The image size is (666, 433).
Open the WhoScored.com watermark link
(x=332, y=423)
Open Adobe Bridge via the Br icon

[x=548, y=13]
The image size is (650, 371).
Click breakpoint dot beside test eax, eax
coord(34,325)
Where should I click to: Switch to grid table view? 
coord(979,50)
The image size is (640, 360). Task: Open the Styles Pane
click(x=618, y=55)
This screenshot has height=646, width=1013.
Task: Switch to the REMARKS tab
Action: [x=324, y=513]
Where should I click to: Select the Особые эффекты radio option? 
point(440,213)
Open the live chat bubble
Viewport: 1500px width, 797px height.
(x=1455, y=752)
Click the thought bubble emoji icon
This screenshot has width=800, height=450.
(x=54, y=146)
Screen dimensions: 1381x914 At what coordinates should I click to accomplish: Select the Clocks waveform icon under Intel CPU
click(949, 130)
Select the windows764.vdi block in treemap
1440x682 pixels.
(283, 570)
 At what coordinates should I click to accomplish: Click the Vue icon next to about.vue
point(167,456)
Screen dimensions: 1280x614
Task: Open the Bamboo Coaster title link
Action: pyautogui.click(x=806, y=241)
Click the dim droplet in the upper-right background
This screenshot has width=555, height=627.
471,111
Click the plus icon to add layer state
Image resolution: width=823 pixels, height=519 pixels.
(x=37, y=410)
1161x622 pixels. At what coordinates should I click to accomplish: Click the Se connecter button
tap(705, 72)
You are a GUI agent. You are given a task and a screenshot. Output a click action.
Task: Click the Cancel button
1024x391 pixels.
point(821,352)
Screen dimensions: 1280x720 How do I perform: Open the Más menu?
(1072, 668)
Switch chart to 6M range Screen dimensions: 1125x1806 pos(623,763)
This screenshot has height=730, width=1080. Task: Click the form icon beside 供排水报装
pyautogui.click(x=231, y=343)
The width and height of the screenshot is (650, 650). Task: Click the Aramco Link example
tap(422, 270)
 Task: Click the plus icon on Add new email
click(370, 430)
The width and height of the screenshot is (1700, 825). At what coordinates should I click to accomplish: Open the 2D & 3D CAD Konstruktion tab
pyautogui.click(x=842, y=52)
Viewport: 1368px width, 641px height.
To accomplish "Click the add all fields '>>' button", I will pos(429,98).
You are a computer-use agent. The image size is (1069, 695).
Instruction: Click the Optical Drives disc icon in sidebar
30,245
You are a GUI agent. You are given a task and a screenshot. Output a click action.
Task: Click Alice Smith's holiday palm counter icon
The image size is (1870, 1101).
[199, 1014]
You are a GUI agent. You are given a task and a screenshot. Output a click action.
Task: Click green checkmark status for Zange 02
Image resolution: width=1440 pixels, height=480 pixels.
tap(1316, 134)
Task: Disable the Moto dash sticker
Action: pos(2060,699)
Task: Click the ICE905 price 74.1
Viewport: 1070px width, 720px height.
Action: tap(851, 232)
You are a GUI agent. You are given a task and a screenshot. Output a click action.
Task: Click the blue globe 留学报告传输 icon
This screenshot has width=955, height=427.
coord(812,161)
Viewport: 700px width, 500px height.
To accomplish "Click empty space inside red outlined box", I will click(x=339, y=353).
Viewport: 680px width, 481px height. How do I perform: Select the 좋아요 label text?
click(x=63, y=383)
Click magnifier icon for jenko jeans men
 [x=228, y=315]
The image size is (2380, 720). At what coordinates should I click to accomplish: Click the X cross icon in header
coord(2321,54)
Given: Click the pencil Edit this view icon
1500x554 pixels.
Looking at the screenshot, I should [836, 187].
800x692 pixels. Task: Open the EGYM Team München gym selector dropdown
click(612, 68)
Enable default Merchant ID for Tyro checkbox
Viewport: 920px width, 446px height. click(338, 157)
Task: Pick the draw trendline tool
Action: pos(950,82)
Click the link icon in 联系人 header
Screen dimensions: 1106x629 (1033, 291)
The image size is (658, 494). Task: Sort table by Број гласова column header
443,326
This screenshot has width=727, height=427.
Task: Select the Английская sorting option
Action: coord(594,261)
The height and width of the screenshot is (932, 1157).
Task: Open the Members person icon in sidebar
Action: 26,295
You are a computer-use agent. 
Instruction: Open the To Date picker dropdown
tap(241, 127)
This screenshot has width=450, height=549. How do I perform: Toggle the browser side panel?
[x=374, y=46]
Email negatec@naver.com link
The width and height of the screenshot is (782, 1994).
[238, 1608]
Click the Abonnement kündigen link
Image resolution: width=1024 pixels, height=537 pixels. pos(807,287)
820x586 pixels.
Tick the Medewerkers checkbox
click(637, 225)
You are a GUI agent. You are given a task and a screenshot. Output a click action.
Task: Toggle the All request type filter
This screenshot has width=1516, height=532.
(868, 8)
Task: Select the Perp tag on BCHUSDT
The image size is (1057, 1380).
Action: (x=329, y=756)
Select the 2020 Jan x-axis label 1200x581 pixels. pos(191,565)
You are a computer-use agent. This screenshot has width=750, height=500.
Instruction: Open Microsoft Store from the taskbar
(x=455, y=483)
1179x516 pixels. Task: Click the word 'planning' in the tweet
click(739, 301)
■ ■ ■
(Aim of the task):
Retype each entry exactly.

(Finished exercise):
The image size is (666, 433).
Open the WhoScored.com watermark link
(x=332, y=423)
Open Adobe Bridge via the Br icon

[x=548, y=13]
The image size is (650, 371).
Click breakpoint dot beside test eax, eax
coord(34,325)
Where should I click to: Switch to grid table view? 
coord(979,50)
The image size is (640, 360). Task: Open the Styles Pane
click(x=618, y=55)
This screenshot has height=646, width=1013.
Task: Switch to the REMARKS tab
Action: [x=324, y=513]
Where should I click to: Select the Особые эффекты radio option? 
point(440,213)
Open the live chat bubble
Viewport: 1500px width, 797px height.
(x=1455, y=752)
Click the thought bubble emoji icon
This screenshot has width=800, height=450.
(x=54, y=146)
Screen dimensions: 1381x914 At what coordinates should I click to accomplish: Select the Clocks waveform icon under Intel CPU
click(949, 130)
Select the windows764.vdi block in treemap
1440x682 pixels.
(283, 570)
 At what coordinates should I click to accomplish: Click the Vue icon next to about.vue
point(167,456)
Screen dimensions: 1280x614
Task: Open the Bamboo Coaster title link
Action: pyautogui.click(x=806, y=241)
Click the dim droplet in the upper-right background
This screenshot has width=555, height=627.
471,111
Click the plus icon to add layer state
Image resolution: width=823 pixels, height=519 pixels.
(x=37, y=410)
1161x622 pixels. At what coordinates should I click to accomplish: Click the Se connecter button
tap(705, 72)
You are a GUI agent. You are given a task and a screenshot. Output a click action.
Task: Click the Cancel button
1024x391 pixels.
point(821,352)
Screen dimensions: 1280x720 How do I perform: Open the Más menu?
(1072, 668)
Switch chart to 6M range Screen dimensions: 1125x1806 pos(623,763)
This screenshot has height=730, width=1080. Task: Click the form icon beside 供排水报装
pyautogui.click(x=231, y=343)
The width and height of the screenshot is (650, 650). Task: Click the Aramco Link example
tap(422, 270)
 Task: Click the plus icon on Add new email
click(370, 430)
The width and height of the screenshot is (1700, 825). At what coordinates should I click to accomplish: Open the 2D & 3D CAD Konstruktion tab
pyautogui.click(x=842, y=52)
Viewport: 1368px width, 641px height.
To accomplish "Click the add all fields '>>' button", I will pos(429,98).
You are a computer-use agent. The image size is (1069, 695).
Instruction: Click the Optical Drives disc icon in sidebar
30,245
You are a GUI agent. You are given a task and a screenshot. Output a click action.
Task: Click Alice Smith's holiday palm counter icon
The image size is (1870, 1101).
[199, 1014]
You are a GUI agent. You are given a task and a screenshot. Output a click action.
Task: Click green checkmark status for Zange 02
Image resolution: width=1440 pixels, height=480 pixels.
tap(1316, 134)
Task: Disable the Moto dash sticker
Action: pos(2060,699)
Task: Click the ICE905 price 74.1
Viewport: 1070px width, 720px height.
Action: tap(851, 232)
You are a GUI agent. You are given a task and a screenshot. Output a click action.
Task: Click the blue globe 留学报告传输 icon
This screenshot has width=955, height=427.
coord(812,161)
Viewport: 700px width, 500px height.
To accomplish "Click empty space inside red outlined box", I will click(x=339, y=353).
Viewport: 680px width, 481px height. How do I perform: Select the 좋아요 label text?
click(x=63, y=383)
Click magnifier icon for jenko jeans men
 [x=228, y=315]
The image size is (2380, 720). At what coordinates should I click to accomplish: Click the X cross icon in header
coord(2321,54)
Given: Click the pencil Edit this view icon
1500x554 pixels.
Looking at the screenshot, I should [836, 187].
800x692 pixels. Task: Open the EGYM Team München gym selector dropdown
click(612, 68)
Enable default Merchant ID for Tyro checkbox
Viewport: 920px width, 446px height. click(338, 157)
Task: Pick the draw trendline tool
Action: pos(950,82)
Click the link icon in 联系人 header
Screen dimensions: 1106x629 (1033, 291)
The image size is (658, 494). Task: Sort table by Број гласова column header
443,326
This screenshot has width=727, height=427.
Task: Select the Английская sorting option
Action: coord(594,261)
The height and width of the screenshot is (932, 1157).
Task: Open the Members person icon in sidebar
Action: 26,295
You are a computer-use agent. 
Instruction: Open the To Date picker dropdown
tap(241, 127)
This screenshot has width=450, height=549. How do I perform: Toggle the browser side panel?
[x=374, y=46]
Email negatec@naver.com link
The width and height of the screenshot is (782, 1994).
[238, 1608]
Click the Abonnement kündigen link
Image resolution: width=1024 pixels, height=537 pixels. pos(807,287)
820x586 pixels.
Tick the Medewerkers checkbox
click(637, 225)
You are a GUI agent. You are given a task and a screenshot. Output a click action.
Task: Toggle the All request type filter
This screenshot has width=1516, height=532.
(868, 8)
Task: Select the Perp tag on BCHUSDT
The image size is (1057, 1380).
Action: (x=329, y=756)
Select the 2020 Jan x-axis label 1200x581 pixels. pos(191,565)
You are a computer-use agent. This screenshot has width=750, height=500.
Instruction: Open Microsoft Store from the taskbar
(x=455, y=483)
1179x516 pixels. Task: Click the word 'planning' in the tweet
click(739, 301)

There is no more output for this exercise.